The first half talking points were the two disallowed goals, one each for Limerick and Wexford. Johnny Ryan’s intrepretation of the advantage rule infuriated both set of fans as both Ronan Lynch and Kevin Foley had goals which should have probably stood. The Wexford disallowed goal was crucial as the Model county needed a break to get back into the contest. With that chance, went their opportunity to cast doubt in Limerick’s minds. The seven point interval lead for Limerick was kind on Wexford considering the dominance enjoyed by Limerick all over the pitch. Wexford’s four points in the first half did not bode well for the second half and Limerick never looked back. The second half was more of the same as Limerick continued to dominate in the half-back line, setting the platform for their forward line to grow further into the contest. Tom Morrissey and Cian Lynch who was a stand-out in his running and ball distribution throughout scored at points at will.
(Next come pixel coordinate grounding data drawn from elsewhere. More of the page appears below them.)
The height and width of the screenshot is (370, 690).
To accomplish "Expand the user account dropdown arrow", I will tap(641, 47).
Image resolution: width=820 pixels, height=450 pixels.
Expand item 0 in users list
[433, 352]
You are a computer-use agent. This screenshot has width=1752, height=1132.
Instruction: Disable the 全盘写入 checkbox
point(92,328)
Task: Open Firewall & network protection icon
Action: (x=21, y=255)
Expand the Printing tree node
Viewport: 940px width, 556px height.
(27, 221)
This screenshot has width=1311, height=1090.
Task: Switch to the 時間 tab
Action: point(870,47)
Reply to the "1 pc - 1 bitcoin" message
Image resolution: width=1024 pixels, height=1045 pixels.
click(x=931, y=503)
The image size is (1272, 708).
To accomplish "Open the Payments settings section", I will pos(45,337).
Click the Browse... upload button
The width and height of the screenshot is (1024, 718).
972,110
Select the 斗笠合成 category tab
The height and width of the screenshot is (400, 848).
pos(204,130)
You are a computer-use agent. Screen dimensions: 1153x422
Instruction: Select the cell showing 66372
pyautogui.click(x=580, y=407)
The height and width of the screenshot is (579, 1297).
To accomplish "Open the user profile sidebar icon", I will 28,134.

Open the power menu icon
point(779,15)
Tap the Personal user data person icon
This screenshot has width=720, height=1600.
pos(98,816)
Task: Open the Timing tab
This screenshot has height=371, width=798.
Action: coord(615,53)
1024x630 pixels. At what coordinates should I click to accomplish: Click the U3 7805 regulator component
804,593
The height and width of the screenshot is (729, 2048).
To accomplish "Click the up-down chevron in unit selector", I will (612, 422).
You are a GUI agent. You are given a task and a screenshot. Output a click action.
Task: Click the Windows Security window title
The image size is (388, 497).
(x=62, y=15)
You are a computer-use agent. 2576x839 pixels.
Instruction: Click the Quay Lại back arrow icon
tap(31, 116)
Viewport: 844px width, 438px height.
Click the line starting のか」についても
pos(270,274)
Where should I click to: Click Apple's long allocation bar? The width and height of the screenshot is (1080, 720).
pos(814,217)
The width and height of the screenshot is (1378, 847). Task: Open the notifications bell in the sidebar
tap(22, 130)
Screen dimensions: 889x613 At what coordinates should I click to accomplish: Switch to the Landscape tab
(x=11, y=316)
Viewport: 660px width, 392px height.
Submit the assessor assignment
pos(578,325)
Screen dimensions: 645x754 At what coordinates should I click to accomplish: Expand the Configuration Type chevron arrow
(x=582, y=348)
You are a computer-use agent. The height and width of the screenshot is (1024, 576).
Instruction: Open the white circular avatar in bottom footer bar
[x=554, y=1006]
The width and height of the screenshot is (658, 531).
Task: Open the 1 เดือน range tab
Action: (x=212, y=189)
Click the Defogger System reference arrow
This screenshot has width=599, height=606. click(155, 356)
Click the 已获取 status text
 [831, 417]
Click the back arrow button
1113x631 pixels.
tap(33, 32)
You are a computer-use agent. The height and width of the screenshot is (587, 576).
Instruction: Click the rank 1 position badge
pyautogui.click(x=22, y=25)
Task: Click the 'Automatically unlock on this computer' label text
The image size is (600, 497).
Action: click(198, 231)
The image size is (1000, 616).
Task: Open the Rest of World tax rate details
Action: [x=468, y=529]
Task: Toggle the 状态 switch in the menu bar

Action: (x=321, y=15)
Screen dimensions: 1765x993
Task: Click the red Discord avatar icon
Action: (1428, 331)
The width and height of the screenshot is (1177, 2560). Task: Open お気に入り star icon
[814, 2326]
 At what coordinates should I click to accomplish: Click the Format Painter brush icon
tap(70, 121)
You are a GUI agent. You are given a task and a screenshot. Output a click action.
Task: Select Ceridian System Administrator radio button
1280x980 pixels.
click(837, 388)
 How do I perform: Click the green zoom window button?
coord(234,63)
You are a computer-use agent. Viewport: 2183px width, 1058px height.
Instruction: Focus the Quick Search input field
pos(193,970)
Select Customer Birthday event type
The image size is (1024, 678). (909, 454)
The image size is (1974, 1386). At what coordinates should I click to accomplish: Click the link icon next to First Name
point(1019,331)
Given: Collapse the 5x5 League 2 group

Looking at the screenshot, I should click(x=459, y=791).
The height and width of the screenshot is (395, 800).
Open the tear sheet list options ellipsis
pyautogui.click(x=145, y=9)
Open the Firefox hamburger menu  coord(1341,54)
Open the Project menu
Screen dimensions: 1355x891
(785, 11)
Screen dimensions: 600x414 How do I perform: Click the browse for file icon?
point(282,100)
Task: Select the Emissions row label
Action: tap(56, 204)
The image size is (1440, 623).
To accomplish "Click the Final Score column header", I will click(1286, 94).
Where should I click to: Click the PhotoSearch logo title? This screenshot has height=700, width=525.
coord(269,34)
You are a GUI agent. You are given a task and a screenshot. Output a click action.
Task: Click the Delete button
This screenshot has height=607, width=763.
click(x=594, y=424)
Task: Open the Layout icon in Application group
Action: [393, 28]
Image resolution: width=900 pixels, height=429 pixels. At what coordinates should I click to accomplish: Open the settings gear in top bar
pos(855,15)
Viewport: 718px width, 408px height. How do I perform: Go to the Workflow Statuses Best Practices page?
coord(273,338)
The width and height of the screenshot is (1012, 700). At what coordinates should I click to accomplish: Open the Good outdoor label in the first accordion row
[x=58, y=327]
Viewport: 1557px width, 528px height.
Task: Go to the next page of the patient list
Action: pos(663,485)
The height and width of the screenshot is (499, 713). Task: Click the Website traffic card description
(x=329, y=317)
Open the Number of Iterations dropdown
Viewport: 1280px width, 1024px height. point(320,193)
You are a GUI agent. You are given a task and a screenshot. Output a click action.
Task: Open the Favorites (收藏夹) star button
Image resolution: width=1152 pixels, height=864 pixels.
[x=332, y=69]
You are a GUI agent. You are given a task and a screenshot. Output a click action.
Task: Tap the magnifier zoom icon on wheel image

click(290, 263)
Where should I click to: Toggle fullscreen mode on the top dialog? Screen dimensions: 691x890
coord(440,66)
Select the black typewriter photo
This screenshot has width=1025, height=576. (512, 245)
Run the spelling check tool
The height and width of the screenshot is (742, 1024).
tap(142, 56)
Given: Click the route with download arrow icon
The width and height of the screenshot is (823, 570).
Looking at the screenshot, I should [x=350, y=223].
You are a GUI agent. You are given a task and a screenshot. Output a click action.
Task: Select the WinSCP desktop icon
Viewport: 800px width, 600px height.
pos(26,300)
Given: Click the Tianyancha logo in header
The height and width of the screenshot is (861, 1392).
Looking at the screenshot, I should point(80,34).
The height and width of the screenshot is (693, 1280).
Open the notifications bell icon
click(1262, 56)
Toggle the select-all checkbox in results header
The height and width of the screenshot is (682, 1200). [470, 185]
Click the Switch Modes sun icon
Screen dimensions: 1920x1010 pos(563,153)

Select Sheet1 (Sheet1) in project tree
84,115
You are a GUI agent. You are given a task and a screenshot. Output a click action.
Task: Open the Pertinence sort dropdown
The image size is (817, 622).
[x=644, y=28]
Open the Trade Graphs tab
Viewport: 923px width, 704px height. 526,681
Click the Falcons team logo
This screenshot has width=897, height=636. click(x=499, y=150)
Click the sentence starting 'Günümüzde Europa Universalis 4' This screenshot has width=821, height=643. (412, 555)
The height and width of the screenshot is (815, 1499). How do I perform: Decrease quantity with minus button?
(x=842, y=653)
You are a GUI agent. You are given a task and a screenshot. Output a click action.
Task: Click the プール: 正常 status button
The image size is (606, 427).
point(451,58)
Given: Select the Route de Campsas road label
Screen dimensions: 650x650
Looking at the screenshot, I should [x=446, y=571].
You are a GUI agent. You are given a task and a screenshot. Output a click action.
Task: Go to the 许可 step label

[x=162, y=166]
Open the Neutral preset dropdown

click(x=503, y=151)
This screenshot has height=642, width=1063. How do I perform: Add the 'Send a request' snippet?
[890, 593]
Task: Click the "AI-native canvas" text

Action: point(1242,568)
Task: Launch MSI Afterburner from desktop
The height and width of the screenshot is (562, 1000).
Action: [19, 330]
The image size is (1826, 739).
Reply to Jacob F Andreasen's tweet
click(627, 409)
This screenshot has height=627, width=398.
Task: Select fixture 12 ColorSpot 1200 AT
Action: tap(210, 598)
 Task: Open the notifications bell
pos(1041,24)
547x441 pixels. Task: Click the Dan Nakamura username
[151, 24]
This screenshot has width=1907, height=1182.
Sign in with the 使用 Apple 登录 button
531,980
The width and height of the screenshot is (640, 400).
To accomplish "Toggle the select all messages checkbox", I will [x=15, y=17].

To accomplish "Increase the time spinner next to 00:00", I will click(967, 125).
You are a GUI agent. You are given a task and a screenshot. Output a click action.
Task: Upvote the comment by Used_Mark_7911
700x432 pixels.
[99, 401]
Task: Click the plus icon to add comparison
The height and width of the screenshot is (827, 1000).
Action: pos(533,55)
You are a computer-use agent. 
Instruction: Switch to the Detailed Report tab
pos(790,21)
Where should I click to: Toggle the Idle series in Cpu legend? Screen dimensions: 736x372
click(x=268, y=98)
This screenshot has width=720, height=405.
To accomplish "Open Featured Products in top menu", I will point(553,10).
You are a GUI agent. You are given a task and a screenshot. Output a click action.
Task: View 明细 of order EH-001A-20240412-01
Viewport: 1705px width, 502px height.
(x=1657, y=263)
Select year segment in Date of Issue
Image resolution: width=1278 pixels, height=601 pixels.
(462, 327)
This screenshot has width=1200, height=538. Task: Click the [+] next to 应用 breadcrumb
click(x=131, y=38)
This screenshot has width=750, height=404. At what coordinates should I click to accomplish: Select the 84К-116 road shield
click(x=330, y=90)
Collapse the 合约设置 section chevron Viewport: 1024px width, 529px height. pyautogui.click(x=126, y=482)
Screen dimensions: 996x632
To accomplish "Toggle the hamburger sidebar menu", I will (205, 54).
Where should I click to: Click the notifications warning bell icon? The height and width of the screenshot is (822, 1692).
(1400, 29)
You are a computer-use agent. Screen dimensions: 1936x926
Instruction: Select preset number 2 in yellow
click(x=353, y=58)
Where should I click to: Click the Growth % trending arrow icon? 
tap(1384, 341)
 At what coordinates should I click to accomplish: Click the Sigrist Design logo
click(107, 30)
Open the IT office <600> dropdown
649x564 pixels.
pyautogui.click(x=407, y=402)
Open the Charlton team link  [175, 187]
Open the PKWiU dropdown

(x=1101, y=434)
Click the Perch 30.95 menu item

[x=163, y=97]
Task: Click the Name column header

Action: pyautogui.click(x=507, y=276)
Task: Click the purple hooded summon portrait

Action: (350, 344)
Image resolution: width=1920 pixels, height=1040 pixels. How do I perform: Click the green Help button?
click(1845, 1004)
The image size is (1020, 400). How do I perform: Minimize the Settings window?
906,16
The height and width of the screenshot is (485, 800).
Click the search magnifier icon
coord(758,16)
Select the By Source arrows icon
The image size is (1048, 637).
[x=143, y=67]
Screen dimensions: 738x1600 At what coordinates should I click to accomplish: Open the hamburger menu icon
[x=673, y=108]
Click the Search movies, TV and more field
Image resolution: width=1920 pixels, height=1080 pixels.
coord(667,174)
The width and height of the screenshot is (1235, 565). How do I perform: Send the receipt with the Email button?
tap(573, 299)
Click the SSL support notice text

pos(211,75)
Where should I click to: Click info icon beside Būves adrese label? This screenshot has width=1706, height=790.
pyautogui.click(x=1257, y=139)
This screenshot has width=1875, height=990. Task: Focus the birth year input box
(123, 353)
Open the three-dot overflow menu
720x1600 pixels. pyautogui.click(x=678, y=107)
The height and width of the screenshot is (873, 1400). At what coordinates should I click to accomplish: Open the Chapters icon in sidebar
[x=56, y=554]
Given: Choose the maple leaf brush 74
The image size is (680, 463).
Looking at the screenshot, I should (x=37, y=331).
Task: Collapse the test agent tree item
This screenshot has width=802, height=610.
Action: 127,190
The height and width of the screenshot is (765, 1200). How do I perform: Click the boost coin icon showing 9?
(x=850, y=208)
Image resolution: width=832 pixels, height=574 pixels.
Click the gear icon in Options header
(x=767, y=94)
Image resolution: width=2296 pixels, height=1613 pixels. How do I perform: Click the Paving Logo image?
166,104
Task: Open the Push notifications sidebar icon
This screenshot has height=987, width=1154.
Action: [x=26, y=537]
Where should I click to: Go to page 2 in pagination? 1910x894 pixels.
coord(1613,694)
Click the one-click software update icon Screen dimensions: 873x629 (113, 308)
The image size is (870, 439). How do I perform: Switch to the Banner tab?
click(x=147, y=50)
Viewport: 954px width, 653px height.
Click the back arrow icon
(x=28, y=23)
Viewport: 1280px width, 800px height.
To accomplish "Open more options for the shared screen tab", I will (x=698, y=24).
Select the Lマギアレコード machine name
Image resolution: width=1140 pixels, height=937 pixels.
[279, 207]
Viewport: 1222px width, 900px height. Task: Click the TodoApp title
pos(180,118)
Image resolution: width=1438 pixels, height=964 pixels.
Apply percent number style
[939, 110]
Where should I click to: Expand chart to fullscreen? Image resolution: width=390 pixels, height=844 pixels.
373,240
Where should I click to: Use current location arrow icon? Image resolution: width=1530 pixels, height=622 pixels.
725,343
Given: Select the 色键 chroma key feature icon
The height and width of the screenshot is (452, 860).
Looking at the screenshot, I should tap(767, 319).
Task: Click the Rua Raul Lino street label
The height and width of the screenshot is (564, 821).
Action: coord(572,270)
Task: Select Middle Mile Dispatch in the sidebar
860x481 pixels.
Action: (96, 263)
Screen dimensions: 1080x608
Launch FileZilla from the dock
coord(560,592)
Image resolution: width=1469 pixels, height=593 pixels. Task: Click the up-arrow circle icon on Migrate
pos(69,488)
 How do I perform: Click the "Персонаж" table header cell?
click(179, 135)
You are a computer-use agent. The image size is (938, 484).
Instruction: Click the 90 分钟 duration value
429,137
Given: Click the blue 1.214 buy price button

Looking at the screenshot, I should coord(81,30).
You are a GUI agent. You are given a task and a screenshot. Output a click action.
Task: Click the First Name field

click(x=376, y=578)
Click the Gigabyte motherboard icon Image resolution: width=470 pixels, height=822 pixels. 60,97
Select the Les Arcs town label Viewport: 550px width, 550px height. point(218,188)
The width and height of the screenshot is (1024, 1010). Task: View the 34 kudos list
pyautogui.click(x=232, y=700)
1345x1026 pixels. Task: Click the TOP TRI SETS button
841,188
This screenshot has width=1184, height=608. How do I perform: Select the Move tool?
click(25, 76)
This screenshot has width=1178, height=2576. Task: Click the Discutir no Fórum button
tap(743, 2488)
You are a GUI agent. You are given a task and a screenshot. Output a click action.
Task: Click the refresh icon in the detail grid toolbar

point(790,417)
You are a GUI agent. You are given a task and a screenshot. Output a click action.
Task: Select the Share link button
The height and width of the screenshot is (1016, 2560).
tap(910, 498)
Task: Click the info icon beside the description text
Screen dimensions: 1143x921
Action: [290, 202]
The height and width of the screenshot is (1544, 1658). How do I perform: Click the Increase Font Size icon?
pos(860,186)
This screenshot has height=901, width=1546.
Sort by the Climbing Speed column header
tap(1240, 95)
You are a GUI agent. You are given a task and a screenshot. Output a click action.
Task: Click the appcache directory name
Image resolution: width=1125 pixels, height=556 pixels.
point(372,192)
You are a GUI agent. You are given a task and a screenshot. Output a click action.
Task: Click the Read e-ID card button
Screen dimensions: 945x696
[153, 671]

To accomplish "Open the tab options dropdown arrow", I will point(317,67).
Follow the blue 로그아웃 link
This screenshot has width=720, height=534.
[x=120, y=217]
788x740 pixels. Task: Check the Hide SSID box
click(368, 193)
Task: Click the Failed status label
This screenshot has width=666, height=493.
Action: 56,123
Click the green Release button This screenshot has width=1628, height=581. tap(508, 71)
Conor McDonald’s goal with ten minutes left one hoped would setup a frantic finale but that goal was to be Wexford’s final score as Limerick emphatically put the tie to bed with eight unanswered points. It was exhibition stuff at the end from Limerick, flicks, extravagant hand passes were in full flow now as Peter Casey’s marked an excellent cameo off the bench to hit two points. The final whistle was greeted with the traditional Limerick hurling pitch invasion as Wexford fans and team left the hallowed turf of Semple Stadium wondering what went so wrong on the pitch? A fantastic win for Limerick hurling, the underage structures are reaping the rewards. U21 only indicates that the raw material is there to progress to senior, no guarantee of success in senior but this group of players have all the attributes to grow into senior and potentially break the Limerick Senior Hurling famine. The team and management deserve great praise for how they performed when it mattered, the final.
Guinness Pro 12
Glasgow to their credit got their season back on track with an exciting 33-32 win over Connacht who showed us that they simply do not learn from their mistakes of last season. Glasgow punished Connacht’s inability to settle into the game and their lead was well merited in the opening period. The line breaks and off loads from the hosts were a joy to watch. Connacht fresh from a tongue lashing from Pat Lam came out and performed, could have sneaked the game late on but it would have being wholly undeserved considering their first forty minutes. Glasgow minus at least sixteen first team players deserved massive credit for this performance, backs were against the wall after last weekend’s shock loss to Scarlets and they produced the goods. The league is extremely tight and today’s action at the Liberty Stadium typified this. Munster produced the classic smash and win with a late CJ Stander try breaking the Ospreys’ hearts. Munster’s penalty count at the breakdown was horrific and Sam Davies punished most indiscretions. Tyler Bylendaal’s debut at ten looked promising, great kick for Stephen Fitzgerald’s try. Saaili at thirteen provides much needed grunt and power with ball in hand. Munster win but plenty of scope for improvement, the season is still in its early days and Axel Foley has given players game time early doors. Two wins from two, solid start to the campaign. Leinster win at the RDS. Cardiff Blues are an improved outfit this season and credit to Leinster whose 23-15 win was achieved with numerous second string selections. Flier is a super prospect and Nacewa does not seem to have missed a beat. Ulster’s basic fundamentals were left at home as an error strewn display cost them any losing bonus point against Scarlets. McCloskey at twelve is a beast, shame that no trial game was given to the Ulster player. Two week break from the league. Wonder why the league organizers did not defer the league til end of September? No momentum built in promoting the league.